Thus, when a company at inception, come up with the idea of dividing its capital called shares to its members, the idea at a glance, raises the presumption of equality between all its shareholders. That is, it will seem all shares confer the same rights and impose the same liability.
The equality principle of shares prevails where there is absence of agreement to the contrary. For many years for example, it was thought that in the absence of express provision in the original constitution of the company, the continued equality of all shares was fundamental condition which could not be abrogated by an alteration of the articles so as to allow the issue of shares preferential to those already issued.
Also, under United Kingdom (UK’s) Company law practice, all shares are presumed to rank equally if the law did not specify the rights held by particular classes of shareholders (Vitali, 2006). Although, this position counters the earlier one in Andrews v. Gasmeter Co Ltd that established that in the absence of a prohibition in the memorandum, the article could be altered to authorize such an issue. Also capable of being altered by provisions in the memorandum and article is the presumption of equality in relation to shareholders’ liability.
The principles espoused in Birch’s case have been incorporated into the new company laws of Nigeria and Rwanda. Consequently, these established principles now regulate the issue of rights attached to classes of shares in the two countries. According to Article 53 of Rwanda’s new Company Act shares could confer preferential rights to distributions of capital or income; special, limited or conditional voting rights. Shares may not also confer any voting rights.
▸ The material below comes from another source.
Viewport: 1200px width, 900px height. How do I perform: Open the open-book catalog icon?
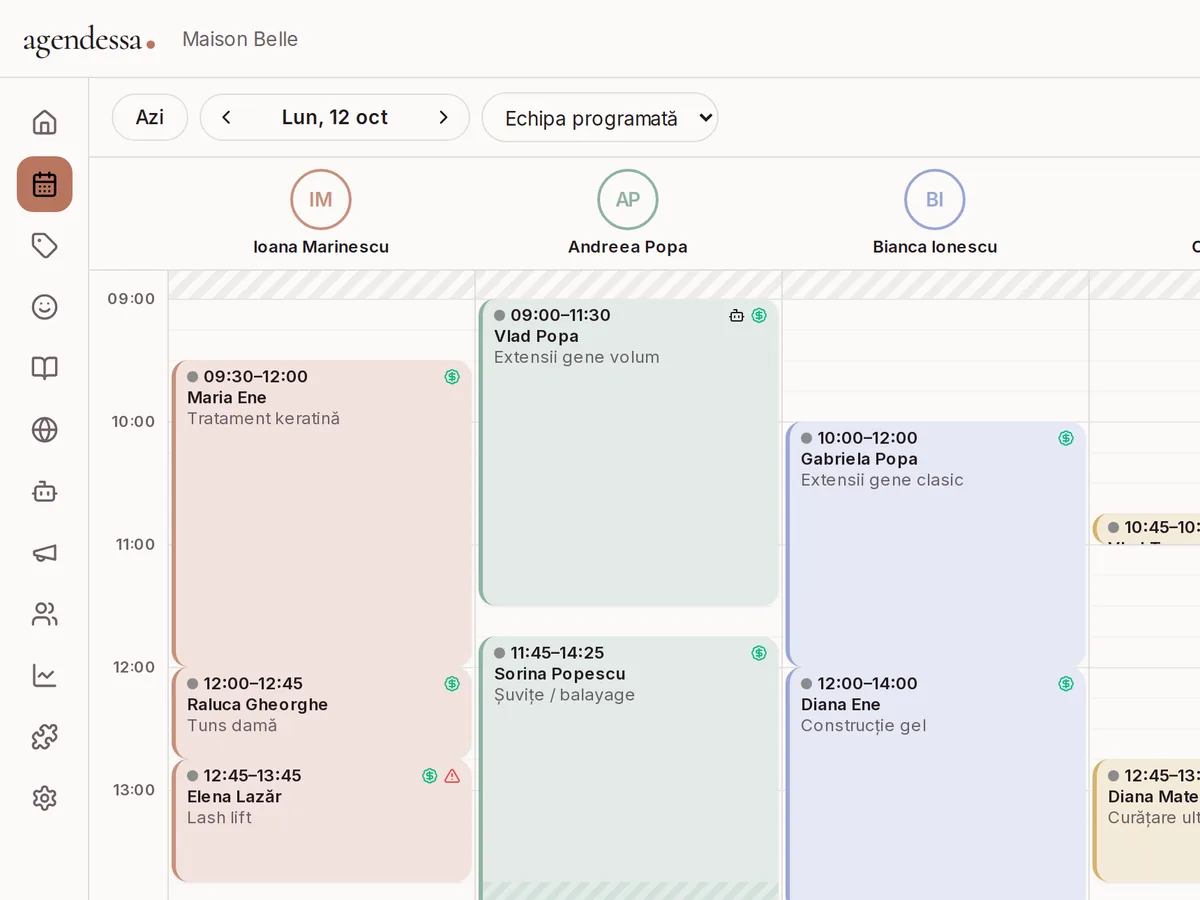44,368
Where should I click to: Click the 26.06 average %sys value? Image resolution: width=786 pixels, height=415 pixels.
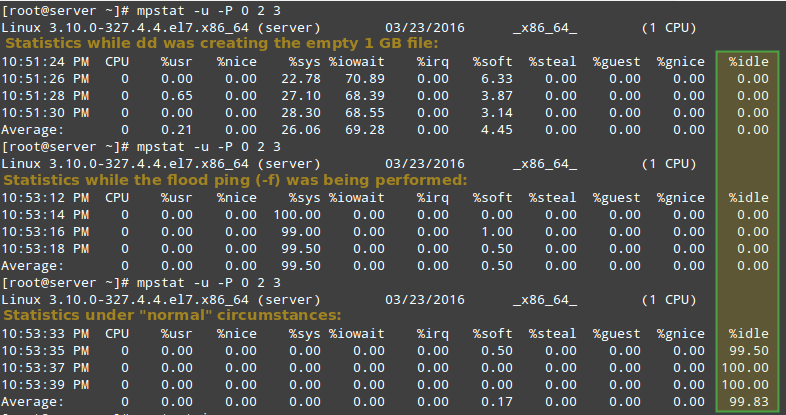pyautogui.click(x=300, y=129)
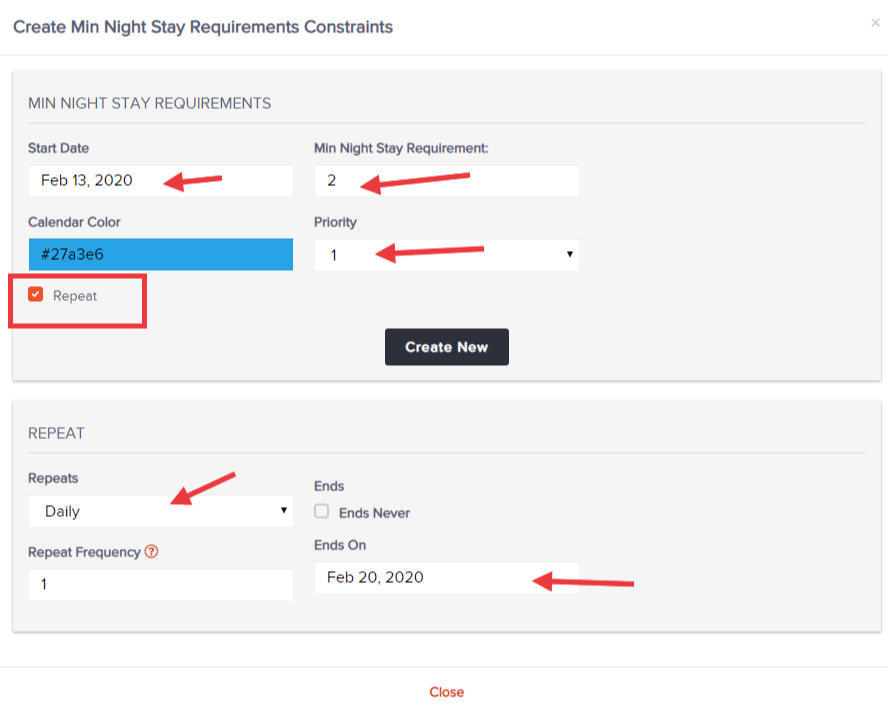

Article 85 of the Law Governing Companies in Rwanda expanded the range of rights on shares as earlier provided by Article 53. Thus under Rwandan Company law, shares confer the following rights on their holders:
1. The right to share in the distribution of the dividends of the company;
2. The right to share in the distribution of the surplus assets of the company upon its liquidation;
3. The right to vote on shareholders' resolutions includes:
1. Appointing or removing an auditor or director.
2. Approving a major transaction;
3. Adopting or altering articles of association;
4. Dissolving the company;
5. Approving an amalgamation in accordance with the provisions of this Law.
Shedding more light on specific rights, 3° provide:
“Unless otherwise specified in the incorporation documents, each share has attached to it the following rights: 1° with respect to the right to share in the distribution of the dividends of the company, the right to an equal share; 2° with respect to the right to share in the distribution of the surplus assets of the company upon its winding up, the right to an equal share;”
Article 59 provides for Pre-emption rights of shareholders: “Subject to the provisions of incorporation documents, the shareholders of a private company have a pre-emption right to acquire newly-issued shares of a company as provided in this Article…”
There are other rights emanating from those specified above which are also attached to shares which include the right to vote on shareholders' resolutions. Other rights include right to transfer shares and pre-emption rights. Article 91 talks about another very special type of rights, those companies maintain the interest of shareholders through regular information about the company’s performance. The types of information include:
1. Newly signed Company’s annual account as approved.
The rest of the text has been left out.